I remember thinking it's crazy that people spend so much to throw parties.
I thought about that today when I attended a party in Kearny Mesa. A doctor put it on, and he had the food catered. Lots of booze and non-alcoholic drinks. And the best part...he didn't charge people.
I went to a party at a plastic surgeons place in Encinitas last year. He was charging $15 a person.
He could clearly afford to throw a party without charging people. And...if you can't, don't have the party. Or throw a small one.
It's the same with weddings. I read in Dear Abby a few months back, about a "pot luck" wedding. Now, I would have no problem going to one. But...not sure if I would feel like bringing a wedding present I spent $100 on, if I'm also bringing potato salad.
I remember as a kid, my parents got invitations to parties that said "BYOB". I thought, that's perfect. Telling someone to bring their own bottle, because some might not drink. Or they might not the selection you have. And, it keeps the costs slightly in check.
But, I've seen other parties that ask you to bring your own drinks, and they ask you to bring a side dish as well. I wonder what it is the host of the party is providing, other than the house to have the get-together.
A day will come, when you'll be asked to bring over the booze, a main dish, and someone will be asked to bring lighter fluid. Another person will be asked to bring a grill. Others will be asked to bring utensils.
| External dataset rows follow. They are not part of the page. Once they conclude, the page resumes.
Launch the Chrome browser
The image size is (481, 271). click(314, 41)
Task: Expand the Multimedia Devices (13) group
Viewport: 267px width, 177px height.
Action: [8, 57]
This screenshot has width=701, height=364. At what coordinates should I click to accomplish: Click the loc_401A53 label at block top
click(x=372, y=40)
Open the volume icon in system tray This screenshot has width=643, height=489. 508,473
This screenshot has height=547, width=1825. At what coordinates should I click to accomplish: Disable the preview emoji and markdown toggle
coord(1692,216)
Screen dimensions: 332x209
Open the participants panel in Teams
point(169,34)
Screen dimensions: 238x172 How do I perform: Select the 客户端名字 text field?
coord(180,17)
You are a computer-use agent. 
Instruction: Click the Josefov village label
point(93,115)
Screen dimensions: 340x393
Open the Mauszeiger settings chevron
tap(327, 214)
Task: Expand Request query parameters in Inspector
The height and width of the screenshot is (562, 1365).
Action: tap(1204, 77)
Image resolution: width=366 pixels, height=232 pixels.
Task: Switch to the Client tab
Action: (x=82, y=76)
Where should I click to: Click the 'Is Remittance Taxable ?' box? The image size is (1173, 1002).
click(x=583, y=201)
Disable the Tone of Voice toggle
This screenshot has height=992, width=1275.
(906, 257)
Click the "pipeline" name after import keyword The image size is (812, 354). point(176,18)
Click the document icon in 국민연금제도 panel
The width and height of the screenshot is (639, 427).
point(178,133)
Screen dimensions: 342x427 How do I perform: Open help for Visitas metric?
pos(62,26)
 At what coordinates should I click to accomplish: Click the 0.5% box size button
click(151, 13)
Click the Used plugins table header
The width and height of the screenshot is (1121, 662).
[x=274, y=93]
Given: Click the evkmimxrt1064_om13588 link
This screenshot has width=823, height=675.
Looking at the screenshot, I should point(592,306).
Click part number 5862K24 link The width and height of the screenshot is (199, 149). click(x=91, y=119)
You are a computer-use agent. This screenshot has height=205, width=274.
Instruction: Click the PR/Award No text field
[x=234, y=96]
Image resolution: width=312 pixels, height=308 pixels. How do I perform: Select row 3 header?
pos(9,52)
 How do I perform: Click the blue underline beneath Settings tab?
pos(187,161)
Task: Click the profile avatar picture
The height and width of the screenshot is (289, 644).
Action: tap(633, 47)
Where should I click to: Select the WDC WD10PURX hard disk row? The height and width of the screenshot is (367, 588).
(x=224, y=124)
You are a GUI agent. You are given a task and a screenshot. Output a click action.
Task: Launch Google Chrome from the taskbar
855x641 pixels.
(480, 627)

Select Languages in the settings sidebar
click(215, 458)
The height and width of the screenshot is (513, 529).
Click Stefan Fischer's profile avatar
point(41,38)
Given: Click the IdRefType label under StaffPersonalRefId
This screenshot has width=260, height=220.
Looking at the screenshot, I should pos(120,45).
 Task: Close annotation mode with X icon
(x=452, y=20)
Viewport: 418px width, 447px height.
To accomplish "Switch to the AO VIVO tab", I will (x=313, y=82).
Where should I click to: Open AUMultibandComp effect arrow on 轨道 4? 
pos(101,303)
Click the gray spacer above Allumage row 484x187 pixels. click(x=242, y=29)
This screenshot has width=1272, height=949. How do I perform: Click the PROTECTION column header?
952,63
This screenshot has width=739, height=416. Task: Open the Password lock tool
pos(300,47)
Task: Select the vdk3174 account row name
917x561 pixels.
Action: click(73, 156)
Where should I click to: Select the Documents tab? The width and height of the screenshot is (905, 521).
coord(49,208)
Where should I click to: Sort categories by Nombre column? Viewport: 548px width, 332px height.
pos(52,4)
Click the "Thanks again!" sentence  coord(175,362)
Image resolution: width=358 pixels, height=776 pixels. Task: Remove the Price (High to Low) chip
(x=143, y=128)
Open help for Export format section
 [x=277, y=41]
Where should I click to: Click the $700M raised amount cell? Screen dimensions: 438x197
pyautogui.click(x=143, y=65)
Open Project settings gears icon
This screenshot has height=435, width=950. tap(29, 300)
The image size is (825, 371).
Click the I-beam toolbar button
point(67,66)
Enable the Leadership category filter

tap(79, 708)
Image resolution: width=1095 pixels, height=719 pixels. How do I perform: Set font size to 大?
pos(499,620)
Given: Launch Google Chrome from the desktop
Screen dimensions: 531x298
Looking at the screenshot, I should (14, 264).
Maybe you'll even be asked to put up a canopy in the backyard, too.
And that's another thing. The host shouldn't ask people to do a lot of extra things. Believe me, you'll have a lot of nice folks offering to help you clean up. Or to make a run to the store if you are low on ice. Don't start assigning tasks.
If you do that, it's tacky. And ya know what? People will be talking about it behind your back. Trust me. I've heard 'em.